Prefill and decode stages have different hardware requirements.
Prefill is compute-heavy but relatively light on memory bandwidth, while decode requires constant retrieval of model weights. The architecture assigns each stage to hardware specialized for that workload.
Trainium handles compute-heavy stages while Cerebras handles token generation.
Amazon Trainium processors focus on prompt processing, while CS-3 systems based on wafer-scale processors generate the output tokens.
Cerebras has also become a major supplier of inference infrastructure to OpenAI.
Earlier reporting described a multiyear agreement worth more than $10 billion for up to 750 megawatts of compute capacity between 2026 and 2028 to support ChatGPT and other latency-sensitive workloads.
Cerebras wafer-scale processors are central to the company’s strategy.
The WSE-3 integrates about 900,000 AI cores and roughly 4 trillion transistors on a single wafer-scale chip, designed to reduce communication bottlenecks common in GPU clusters.
AWS and Cerebras will support both aggregated and disaggregated deployments.
Disaggregated configurations are intended for stable, large-scale workloads, while traditional architectures remain available for mixed inference patterns. Financial terms of the partnership were not disclosed.

Background / Context

Cerebras has focused on building infrastructure specifically for inference speed rather than general-purpose AI computing. The company is valued at about $23.1 billion and has pursued partnerships with major AI developers seeking alternatives to GPU-heavy architectures. The AWS collaboration places Cerebras AI inference systems inside one of the world’s largest cloud platforms, expanding their reach to enterprise customers running generative AI applications.

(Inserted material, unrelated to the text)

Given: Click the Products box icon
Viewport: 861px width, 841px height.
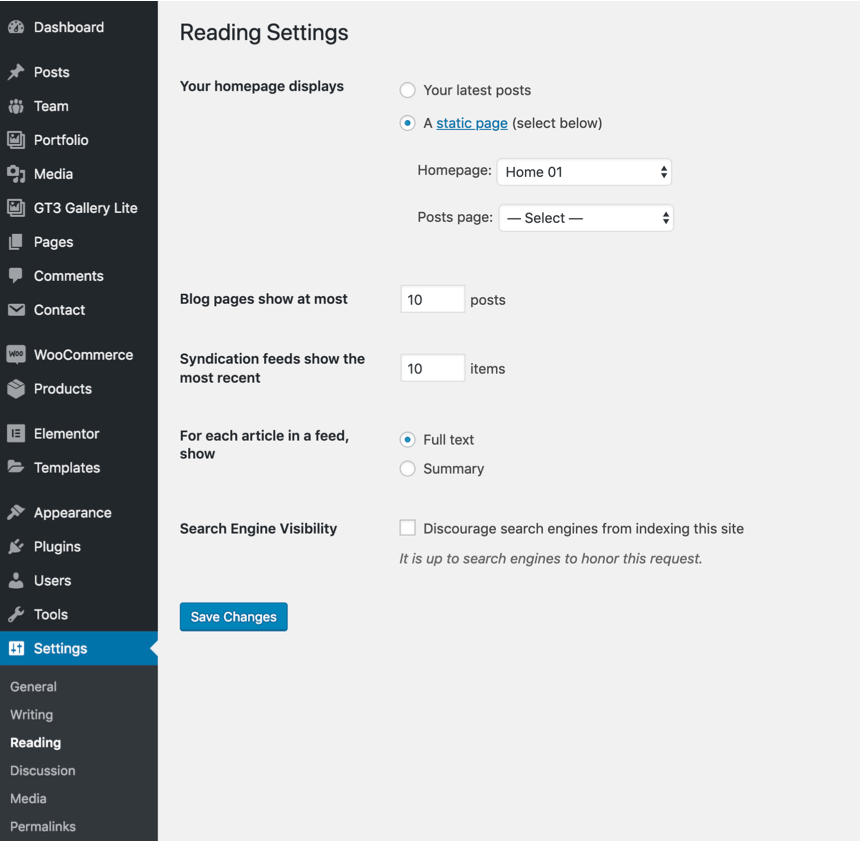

On January 16, 2026, OpenAI signed a multi-year deal valued at over $10 billion with Cerebras Systems to secure large-scale, low-latency compute capacity through 2028, underscoring both its acute infrastructure shortage and a deliberate strategy to diversify beyond Nvidia GPUs, with a specific focus on real-time inference performance.

Numbers that Matter

3,000 tokens per second: Claimed token generation speed achieved by Cerebras systems in some deployments.
15× more tokens per query: Estimated increase in token demand for agentic coding workflows compared with chat.
5× more high-speed token capacity: Claimed throughput increase from the Trainium–Cerebras architecture.
$23.1 billion: Estimated valuation of Cerebras.
$10 billion: Value of a separate compute agreement between OpenAI and Cerebras.
750 megawatts: Planned compute capacity from that agreement between 2026 and 2028.
900,000 AI cores and 4 trillion transistors: Approximate specifications of the Cerebras WSE-3 processor.

Why This Matters

The partnership signals a shift in cloud AI infrastructure toward specialized hardware for inference rather than relying exclusively on GPU clusters. By embedding Cerebras AI inference systems directly inside AWS infrastructure and pairing them with Trainium processors, the companies aim to deliver faster responses for coding tools, chatbots, and interactive AI services. If the performance gains hold up in production, the model could influence how future AI data centers are designed.

This article was drafted with the assistance of generative AI. All facts and details were reviewed and confirmed by an editor prior to publication.